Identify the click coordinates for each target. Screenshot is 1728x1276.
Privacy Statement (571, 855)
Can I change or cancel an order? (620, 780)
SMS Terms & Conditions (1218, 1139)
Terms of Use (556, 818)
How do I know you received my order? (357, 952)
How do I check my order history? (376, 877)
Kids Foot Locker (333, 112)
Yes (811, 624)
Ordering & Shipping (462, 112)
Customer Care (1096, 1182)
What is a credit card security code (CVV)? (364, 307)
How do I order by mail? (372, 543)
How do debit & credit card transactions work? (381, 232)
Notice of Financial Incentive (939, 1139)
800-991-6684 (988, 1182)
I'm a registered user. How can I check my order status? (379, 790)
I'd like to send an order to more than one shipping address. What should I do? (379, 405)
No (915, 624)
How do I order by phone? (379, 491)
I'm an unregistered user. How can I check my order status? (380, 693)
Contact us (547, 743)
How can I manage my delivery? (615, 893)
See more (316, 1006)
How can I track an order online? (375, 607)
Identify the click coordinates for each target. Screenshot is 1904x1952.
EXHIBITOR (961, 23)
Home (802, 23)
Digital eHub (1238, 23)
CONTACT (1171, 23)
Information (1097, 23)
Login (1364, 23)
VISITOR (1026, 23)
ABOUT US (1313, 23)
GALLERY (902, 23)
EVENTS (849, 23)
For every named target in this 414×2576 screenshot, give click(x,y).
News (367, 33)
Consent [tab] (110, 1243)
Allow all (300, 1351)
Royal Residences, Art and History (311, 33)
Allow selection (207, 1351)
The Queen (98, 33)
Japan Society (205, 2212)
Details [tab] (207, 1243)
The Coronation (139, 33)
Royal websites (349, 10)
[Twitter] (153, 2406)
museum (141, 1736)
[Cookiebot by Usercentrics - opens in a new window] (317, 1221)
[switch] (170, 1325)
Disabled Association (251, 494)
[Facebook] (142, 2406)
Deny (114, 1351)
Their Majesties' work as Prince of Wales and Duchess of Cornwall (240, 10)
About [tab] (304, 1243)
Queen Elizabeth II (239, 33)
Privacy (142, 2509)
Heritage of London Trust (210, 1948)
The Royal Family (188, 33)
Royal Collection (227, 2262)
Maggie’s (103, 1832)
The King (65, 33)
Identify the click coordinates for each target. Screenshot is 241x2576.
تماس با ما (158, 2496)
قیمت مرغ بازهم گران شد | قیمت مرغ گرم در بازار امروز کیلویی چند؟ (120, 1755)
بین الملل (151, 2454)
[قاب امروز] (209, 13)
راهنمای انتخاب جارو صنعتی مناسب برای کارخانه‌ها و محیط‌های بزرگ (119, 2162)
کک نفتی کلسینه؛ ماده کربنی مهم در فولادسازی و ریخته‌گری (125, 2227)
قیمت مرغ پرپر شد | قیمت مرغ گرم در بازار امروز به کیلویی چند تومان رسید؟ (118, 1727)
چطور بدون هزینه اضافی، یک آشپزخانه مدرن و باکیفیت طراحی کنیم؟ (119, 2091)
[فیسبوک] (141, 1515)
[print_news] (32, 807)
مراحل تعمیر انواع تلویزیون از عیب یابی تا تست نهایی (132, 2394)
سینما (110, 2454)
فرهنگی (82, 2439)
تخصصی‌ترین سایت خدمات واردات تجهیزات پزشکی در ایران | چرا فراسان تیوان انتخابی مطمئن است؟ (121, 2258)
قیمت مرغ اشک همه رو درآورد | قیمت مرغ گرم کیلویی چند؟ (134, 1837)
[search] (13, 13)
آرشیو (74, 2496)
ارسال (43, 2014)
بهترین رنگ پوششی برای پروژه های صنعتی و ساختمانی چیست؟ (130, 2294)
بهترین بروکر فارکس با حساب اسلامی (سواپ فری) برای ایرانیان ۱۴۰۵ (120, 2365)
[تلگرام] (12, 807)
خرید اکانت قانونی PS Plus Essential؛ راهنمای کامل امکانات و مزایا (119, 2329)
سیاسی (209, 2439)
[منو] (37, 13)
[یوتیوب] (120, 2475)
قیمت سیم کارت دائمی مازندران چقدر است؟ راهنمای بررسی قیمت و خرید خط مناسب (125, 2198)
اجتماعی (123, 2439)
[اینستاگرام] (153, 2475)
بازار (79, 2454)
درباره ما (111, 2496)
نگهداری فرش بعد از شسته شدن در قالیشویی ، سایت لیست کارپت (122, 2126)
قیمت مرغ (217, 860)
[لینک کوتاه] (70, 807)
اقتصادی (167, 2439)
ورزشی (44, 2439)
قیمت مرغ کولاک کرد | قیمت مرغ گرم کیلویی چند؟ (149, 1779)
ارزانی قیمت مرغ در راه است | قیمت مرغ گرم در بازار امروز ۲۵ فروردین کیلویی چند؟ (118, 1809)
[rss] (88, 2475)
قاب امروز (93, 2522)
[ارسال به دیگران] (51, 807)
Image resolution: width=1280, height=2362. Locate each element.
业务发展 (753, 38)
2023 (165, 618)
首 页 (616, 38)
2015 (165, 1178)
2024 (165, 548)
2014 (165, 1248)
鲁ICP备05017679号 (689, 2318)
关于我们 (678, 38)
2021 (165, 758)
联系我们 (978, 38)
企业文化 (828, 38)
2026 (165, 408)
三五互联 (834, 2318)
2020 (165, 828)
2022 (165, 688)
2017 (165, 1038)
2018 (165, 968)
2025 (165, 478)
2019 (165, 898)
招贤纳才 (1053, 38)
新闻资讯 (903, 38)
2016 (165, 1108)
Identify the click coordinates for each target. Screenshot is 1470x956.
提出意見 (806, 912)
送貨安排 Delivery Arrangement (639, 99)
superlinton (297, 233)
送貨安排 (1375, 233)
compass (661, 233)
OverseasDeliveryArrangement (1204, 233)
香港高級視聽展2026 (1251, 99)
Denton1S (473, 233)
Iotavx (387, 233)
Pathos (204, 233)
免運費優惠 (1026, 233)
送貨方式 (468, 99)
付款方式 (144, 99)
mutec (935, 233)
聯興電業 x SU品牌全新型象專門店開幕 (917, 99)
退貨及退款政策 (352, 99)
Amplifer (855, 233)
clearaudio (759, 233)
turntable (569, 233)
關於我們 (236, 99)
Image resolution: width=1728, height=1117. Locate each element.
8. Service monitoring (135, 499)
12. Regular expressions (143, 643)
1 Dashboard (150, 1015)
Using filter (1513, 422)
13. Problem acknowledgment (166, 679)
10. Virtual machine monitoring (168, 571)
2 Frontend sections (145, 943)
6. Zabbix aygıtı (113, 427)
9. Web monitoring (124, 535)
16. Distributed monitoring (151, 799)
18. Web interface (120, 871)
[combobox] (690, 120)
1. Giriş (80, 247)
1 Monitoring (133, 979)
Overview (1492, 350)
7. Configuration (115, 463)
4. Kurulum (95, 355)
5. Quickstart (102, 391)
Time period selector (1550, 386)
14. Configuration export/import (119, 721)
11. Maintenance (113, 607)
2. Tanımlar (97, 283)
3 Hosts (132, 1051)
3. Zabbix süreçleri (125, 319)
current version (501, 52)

====

- Task details -
Above are the entries. Quote exactly the lines from the one bearing "What is a credit" through the one bearing "EVENTS (849, 23)".

- Written reply -
What is a credit card security code (CVV)? (364, 307)
How do I order by mail? (372, 543)
How do debit & credit card transactions work? (381, 232)
Notice of Financial Incentive (939, 1139)
800-991-6684 (988, 1182)
I'm a registered user. How can I check my order status? (379, 790)
I'd like to send an order to more than one shipping address. What should I do? (379, 405)
No (915, 624)
How do I order by phone? (379, 491)
I'm an unregistered user. How can I check my order status? (380, 693)
Contact us (547, 743)
How can I manage my delivery? (615, 893)
See more (316, 1006)
How can I track an order online? (375, 607)
Identify the click coordinates for each target. Screenshot is 1904x1952.
EXHIBITOR (961, 23)
Home (802, 23)
Digital eHub (1238, 23)
CONTACT (1171, 23)
Information (1097, 23)
Login (1364, 23)
VISITOR (1026, 23)
ABOUT US (1313, 23)
GALLERY (902, 23)
EVENTS (849, 23)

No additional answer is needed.